Carl Dawkins – Mr Satisfaction 1966-1976 Volume 1

by Jun 28, 2024Mini-Review, Reviews

Carl Dawkins - Mr Satisfaction 1966-1976

Release Info

Label
Patate Records
Format
LP
Street date
April 20, 2024
Contact
Website Record Label

Tracklist

Side A
1. Baby I Love You
2. Satisfaction
3. Get Together
4. Make It Great
5. Dr Rodney
6. Don’t Do Wrong
7. True Love (With The Wailers)

Side B
1. Picture On The Wall (With The Wailers)
2. Hard To Handle
3. Cloud Nine (With The Wailers)
4. Rastaman Power
5. Bumpity Road
6. Burnin’ Fire

Originally released in 2003, Patate Records has reissued a remastered version of Carl Dawkins’ LP Mr Satisfaction 1966-1976 Volume 1.

Carl Dawkins is well known for his contribution to the early “Scratch” Upsetter releases and his work with The Wailers.

Some of his work has also been featured on the Pressure Sound label. Burnin’ Fire was one of the high points on the popular Little Roy compilation album, Packing House. A version of the tune is present on this release, and for Roots lovers, this will probably be the highlight of the album, with its measured apocalyptic bass, snare/rimshot structures and metaphor-laden lyrics. It is reminiscent of Junior Delgado/Augustus Pablo’s Storm Is Coming.
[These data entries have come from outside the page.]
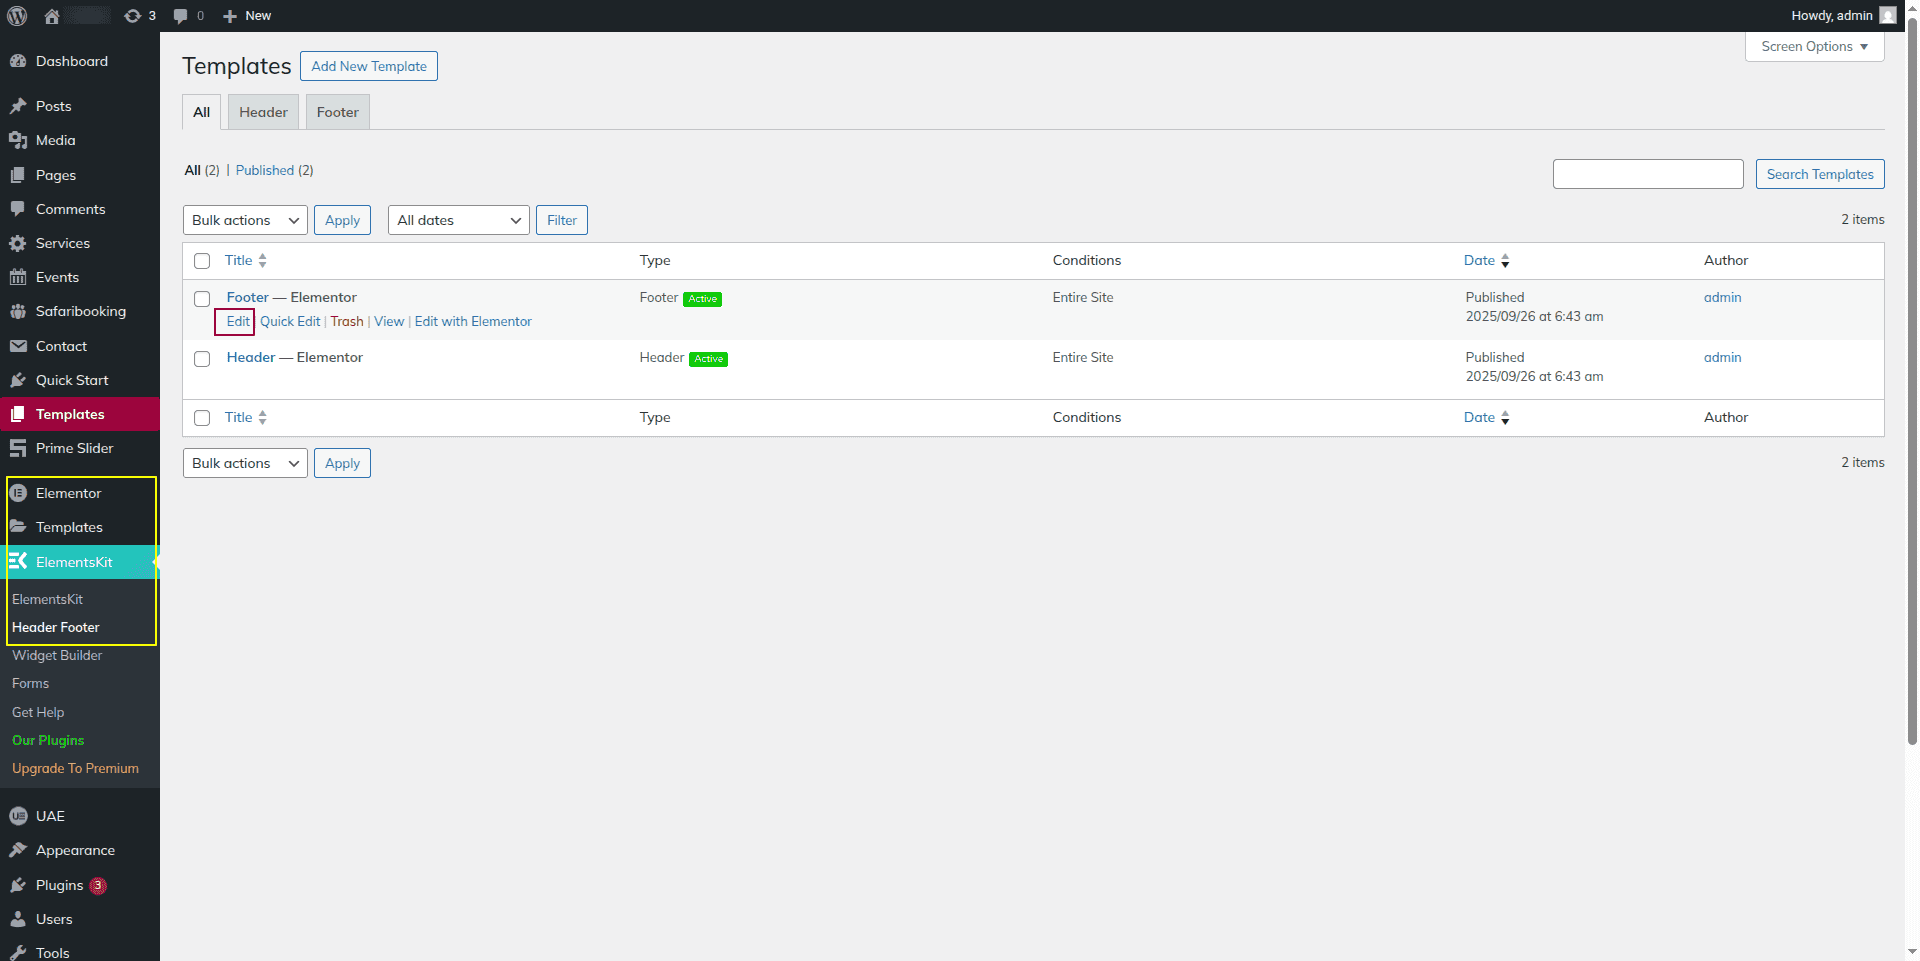Click the Prime Slider sidebar icon
Screen dimensions: 1920x961
click(x=18, y=448)
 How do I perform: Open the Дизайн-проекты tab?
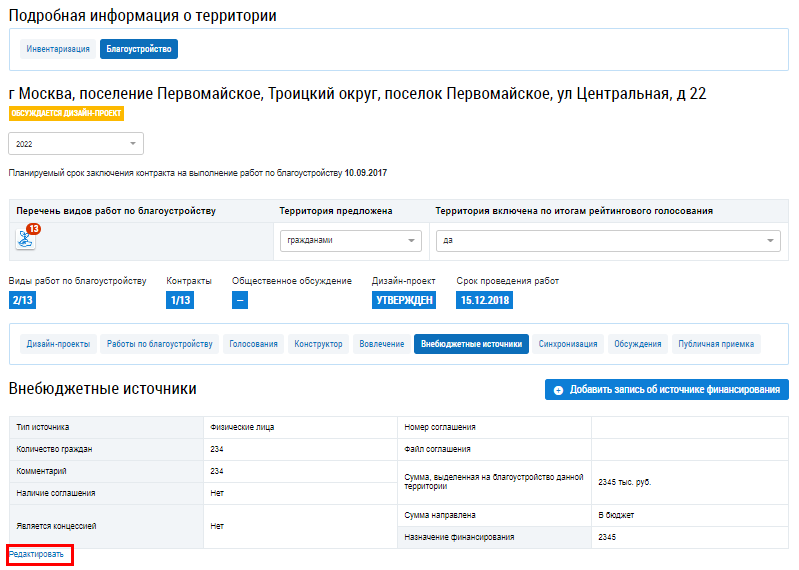click(58, 344)
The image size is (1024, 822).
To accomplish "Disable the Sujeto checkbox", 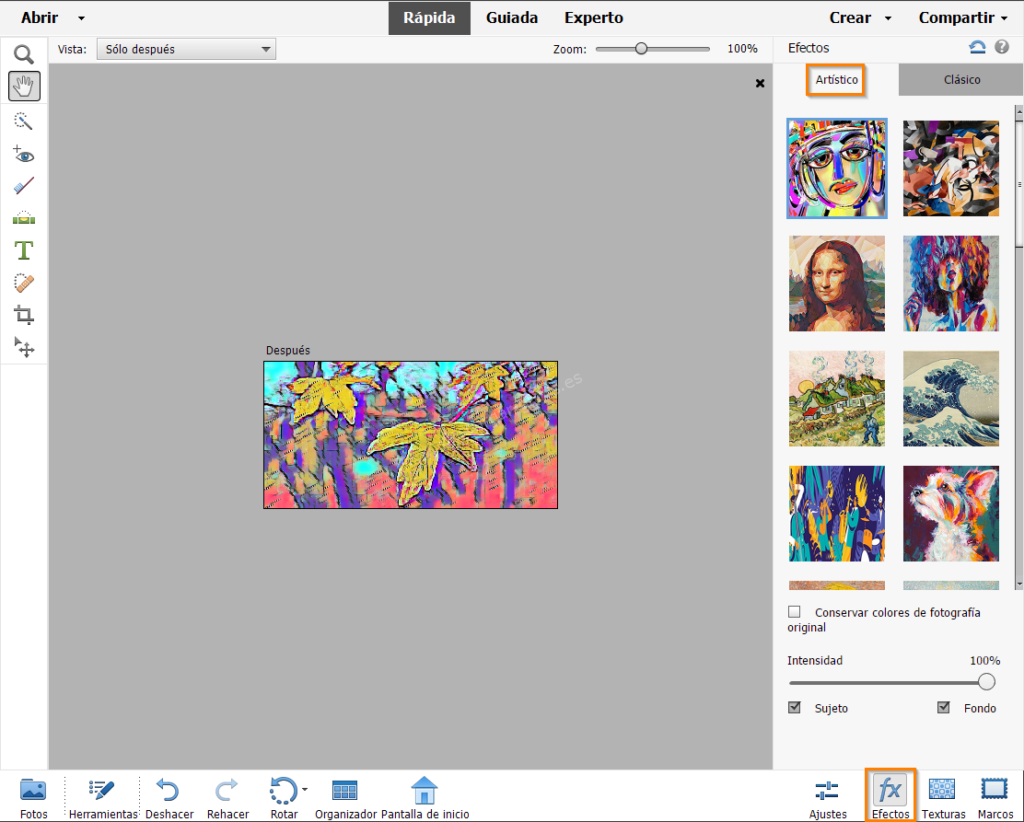I will (x=794, y=707).
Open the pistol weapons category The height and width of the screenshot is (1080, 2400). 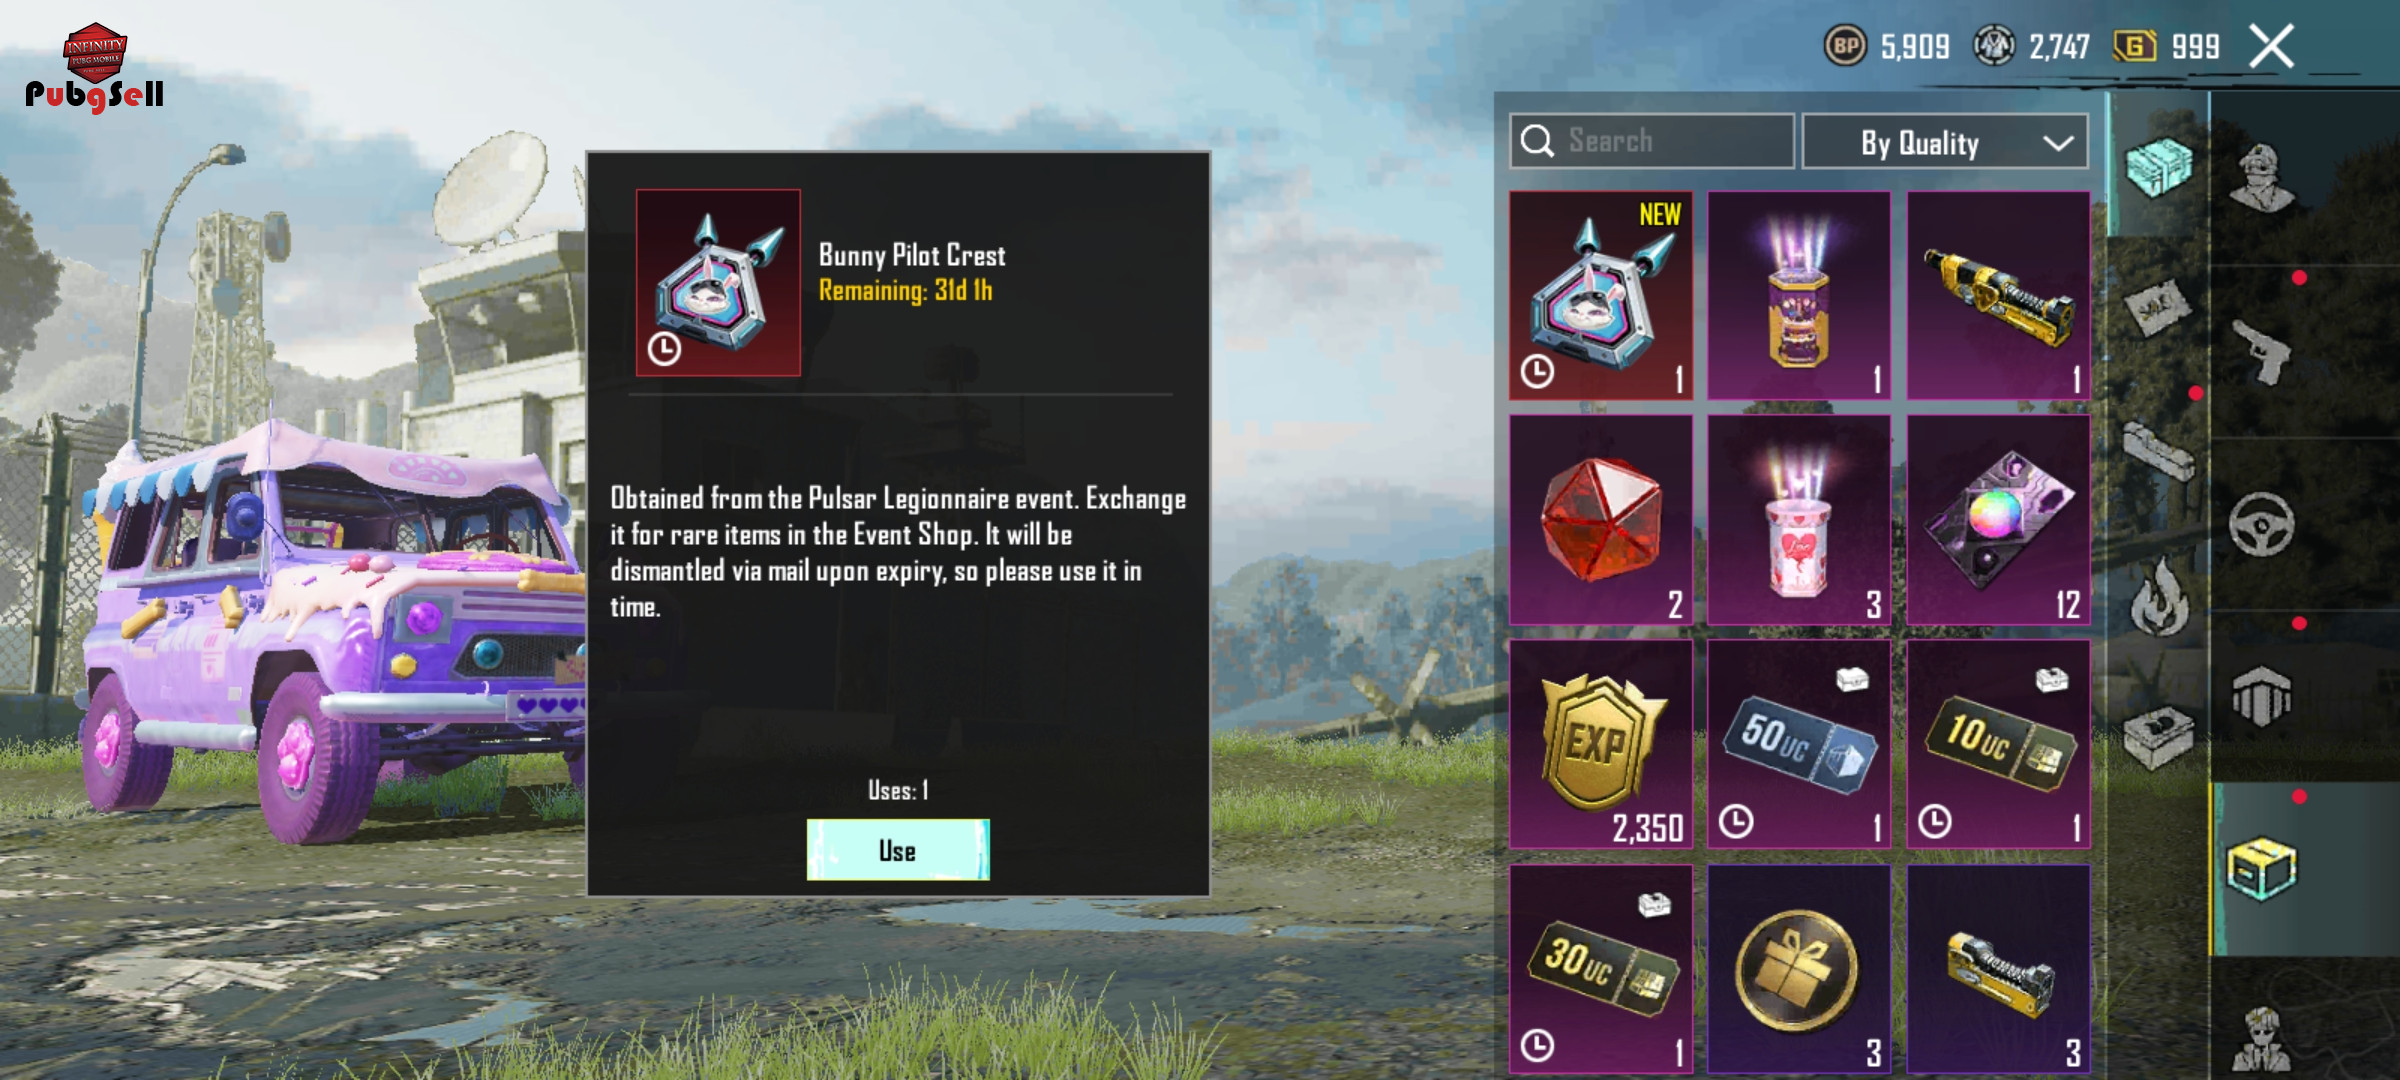coord(2261,352)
Dawkins’ vocal style perhaps has more in common with Soul singers of the ’60s and ’70s, with distinct influences from Otis Redding, Wilson Pickett and Bill Withers.

Dawkins’ work also absorbs and reflects the straight-to-the-heart Doo Wop style of The Moonglows, Five Keys, The Flamingos and The Clovers. With Baby I Love You Dawkins fits beautifully into that tradition, contributing his own Jamaican innovation to the Doo Wop culture.

Cloud Nine, another tune from the Upsetter, echoes compositions from the likes of Hank Ballard and Wilson Pickett and features a taut snare workout reminiscent of James Brown’s Funky Drummer.

There are some powerful tunes here, but the album doesn’t consistently hit the spot.

Though patchy in places, perhaps attempting to cover too many styles and giving the impression of a cursory scratching of the surface, this album certainly has its impressive, intense moments.

Overall though, you can’t go too far wrong with an album that combines ’70s Soul vocals with Rocksteady and Roots innovations, showcasing a wide swathe of producers, from Upsetter to Harry J and Little Roy.

This one should score points with all the Soul heads and Bluebeat/Rocksteady obsessives amongst you.